I repeated some of the same exercises as the first year (building stop-motion animations) but the big change this year was that I introduced Scratch instead of Lego Mindstorms. Executive summary: it was a great success.
The Lego Mindstorm kit hadn't been a straightforward win for me. On the positive side, the graphical programming environment worked well. Kids are not good at typing. They were able to grasp loops and conditions and so on, without ever having to struggle with parentheses or indents.
Against that, though, we discovered into several significant problems. The hardware isn't of high enough quality—tracking a line across a sheet of paper sounds like a great project but the light sensor wasn't able to reliably do the job. Kids need strong positive feedback when they get it right, otherwise they rapidly lose interest. The compile-install process was a downer for them (added complexity with no benefit). The range of projects possible with the hardware in the box wasn't exciting enough to maintain their attention over the long-term. They like the idea of a robot, they're not so excited by the reality of it.
I had much more success with Scratch. The kids got quick successes from moving drawings and bouncing them off the sides. They learned the same concepts as were in NXT, but got to do more things they could relate to. They made sprites have conversations with one another (using the kids' recorded voices), built games, and were constantly calling each other over to say "look at what I did!". A girl, whose parents firmly don't want a computer at home, built an animated summary of the first chapter of her favourite book. Boys wanted to make guns that shot bullets.
I think there's a lesson here: doing something in hardware isn't automatically cool, particularly for kids. It's harder to make things happen, so we veteran geeks get a thrill from it. We think that because it's physical, real, and a Robot, kids will automatically be excited. But for kids who are learning, and who don't appreciate the significance of the challenge, it's just hard and unrewarding.

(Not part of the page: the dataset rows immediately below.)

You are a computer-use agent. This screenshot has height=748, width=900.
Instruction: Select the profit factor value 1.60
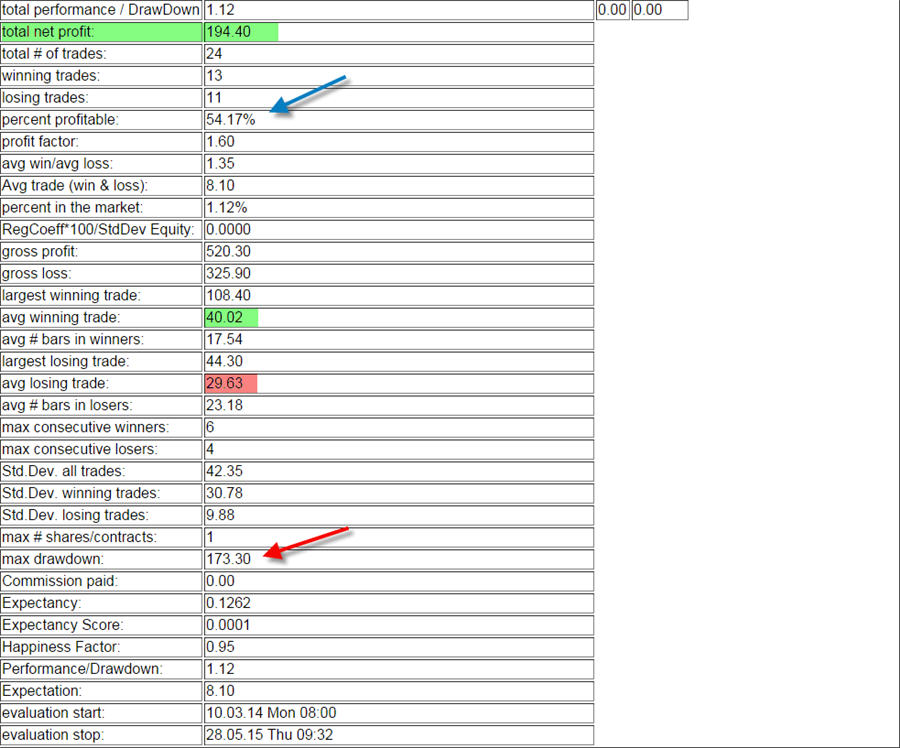click(x=220, y=142)
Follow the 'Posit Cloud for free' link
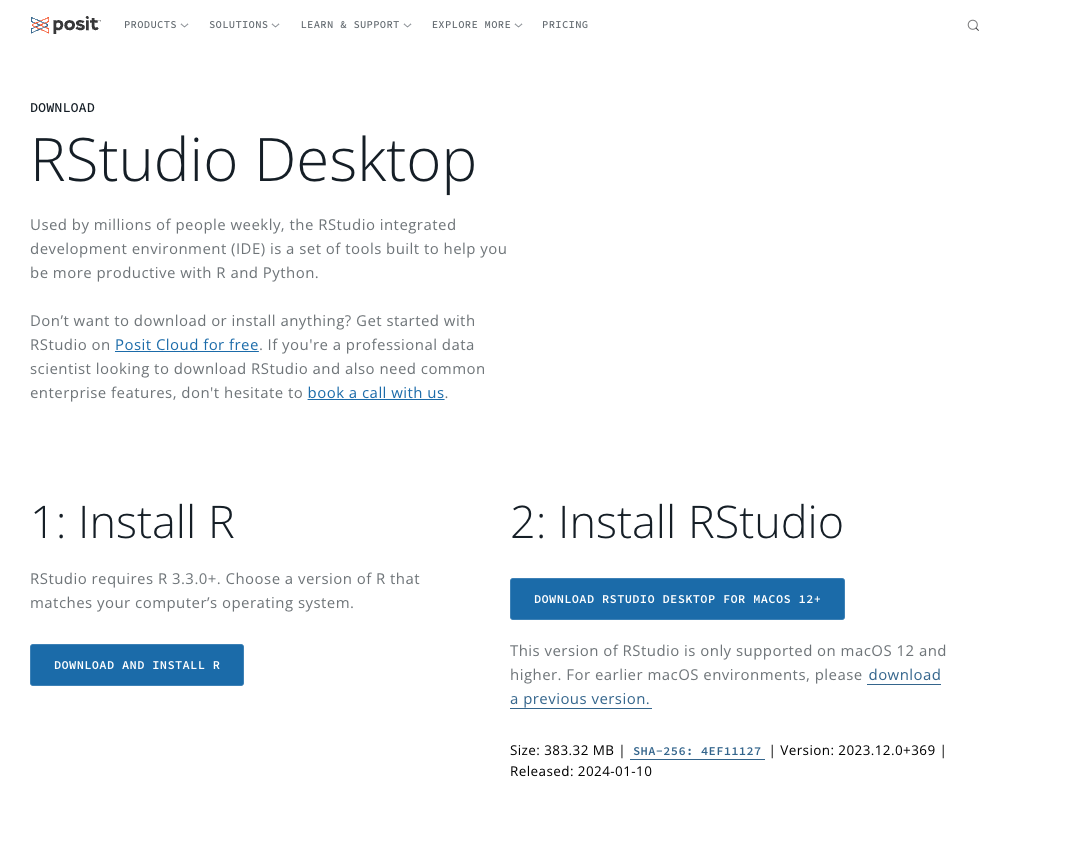The width and height of the screenshot is (1086, 842). pyautogui.click(x=187, y=345)
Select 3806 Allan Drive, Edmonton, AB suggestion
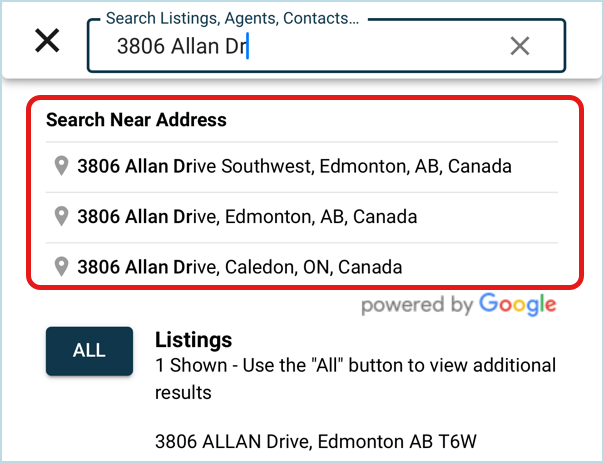This screenshot has width=604, height=463. coord(302,217)
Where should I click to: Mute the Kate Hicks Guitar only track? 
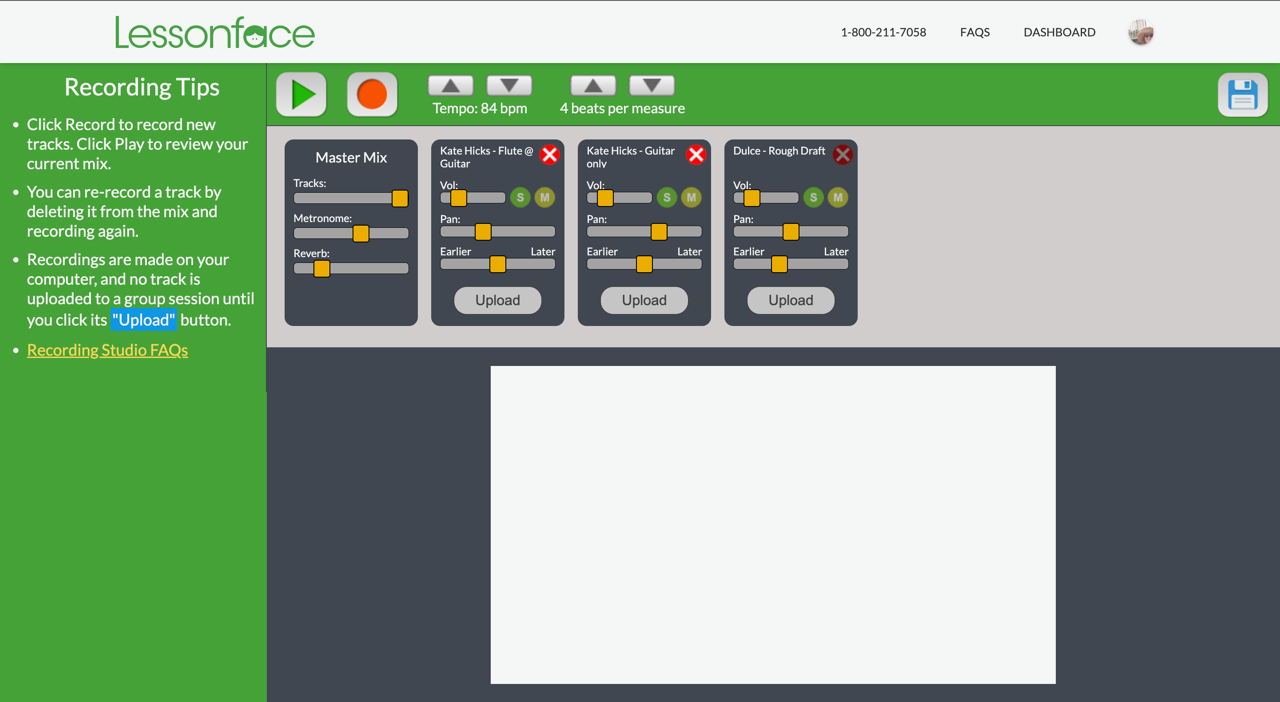coord(691,198)
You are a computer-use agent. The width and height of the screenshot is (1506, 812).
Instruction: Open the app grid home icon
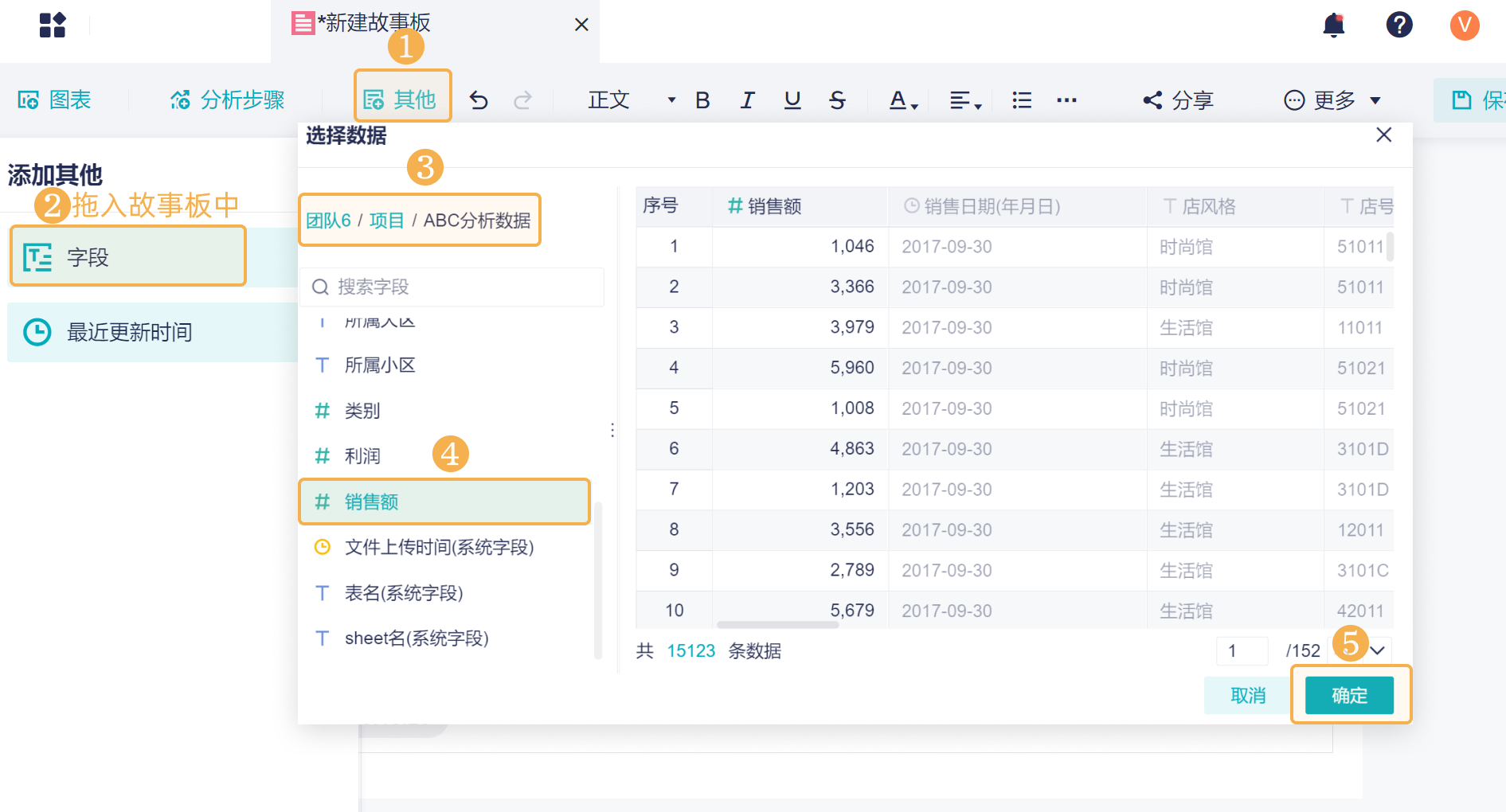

This might change with age, but I think that even 15 year olds should have had some exposure to programming in software before they start on the hardware. The only way around that would be for the teacher has a huge toolbox of peripherals to bring in and make some more impressive demos than LEDs blinking and Legos rolling back and forward across the floor.
I've posted a longer report, including the non-programming bits of computer education that I did with the kids, on my personal blog. (updated to fix URL)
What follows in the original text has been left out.